The following information contains answers to frequently asked questions related to claims. If you need additional assistance, or your specific question does not appear, please contact us.
Immediately notify us if:
- You receive notice of a lawsuit;
- You receive a claim letter demanding compensation on behalf of an injured patient;
- You become aware of an incident that may lead to a medical negligence claim;
- You receive a request to meet with an attorney regarding your care of a patient;
- You are summoned to give testimony;
- You become the subject of a regulatory or administrative investigation;
- You experience a privacy/data breach; or
- You experience a ransomware attack.
Note that reporting an incident has no effect on your Claims History, underwriting rating, or premium. Reporting an incident allows us to prepare for the possibility of a future claim or lawsuit.
Generally, you must release a copy of a patient’s medical records upon receipt of signed authorization from that patient. You should NOT prepare new or additional chronologies or reports, even if requested.
If you have questions about releasing your records or suspect that your treatment could lead to a claim or lawsuit, call our Claims Department prior to taking further action.
MEDICAL MUTUAL only works with top law firms throughout Maryland that we have approved to defend our Insureds. These firms specialize in Physician advocacy, and we monitor their performance to ensure that they follow our guidelines and defense philosophy. We will make every effort to work with you to provide counsel that you feel comfortable with.
- Do not ignore any documents you receive related to the case. Litigation is time sensitive, so forward all documents received to us or your attorney immediately.
- Do not speak to anyone about the case other than our representatives, your attorney, or your spouse, if you are married. Anything said to your spouse about the case must remain strictly confidential.
- Do not make any corrections or modifications to the patient’s records. Changes are often detectable and making changes may constitute a criminal offense. Changing records may also preclude coverage for the claim. If you recall something that you forgot to note in the records, tell us or your attorney.
- Do not request or access any of the patient’s records outside of your current possession, including records from any hospital, clinic, institution, or other healthcare provider. We will obtain these records through the proper channels as we investigate the case.
- Do not store legal or claim-related documents pertaining to the case with your medical records. Keep these items in a separate file and in a secure location.
- Do not attempt to contact the individuals or attorneys who have filed the claim or lawsuit against you.
- Do not perform literature searches or research the medicine at issue in the case unless you must do so in the course of your normal practice.
- Do not enroll in Continuing Medical Education (CME) courses about issues related to the case without first contacting us or your attorney.
Your attorney will schedule an initial interview with you and your Claims Representative. During this meeting you will learn what to expect during the litigation process and you will discuss your case in detail. If possible, bring the original, unaltered medical chart and a copy of your Curriculum Vitae with you to the meeting.
Log in to the secure area of our website here to request that we send your Claims History to a specific facility.
Alternatively, you may send a written request for a Claims History by fax to 410-771-0177. Your written request must include:
- Your full name;
- Your license number;
- Your policy number (if you are not insured under your own name);
- The specific years that the Claims History should cover; and
- Your signature.
When making your request, please confirm that the mailing and/or email addresses are correct.
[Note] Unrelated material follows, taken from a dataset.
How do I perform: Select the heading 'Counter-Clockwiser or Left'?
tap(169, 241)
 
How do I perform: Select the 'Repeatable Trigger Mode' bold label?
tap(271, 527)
When we process your request, we will send you a copy of the Claims History. We will also send a copy directly to the requested institution.
In a malpractice claim, a claimant typically must prove:
- The defendant’s duty to the patient;
- A violation of the standard of care;
- An injury for which compensation can occur; and
- Demonstration of a causal relationship between the violation of the standard of care and the alleged harm to the patient.
We must report information to the NPDB when we make a payment on behalf of an Insured.
We will not settle a case without your knowledge. Your claims team will make an informed decision as to the best response to your claim after thoroughly examining several factors, including applicable laws and relevant medical issues. Maryland law does not permit any insurance company to include a Policyholder “consent to settle” clause in medical professional liability insurance policies. However, you are an active participant in the claims handling process and your claims team will fully consider your opinions and preferences.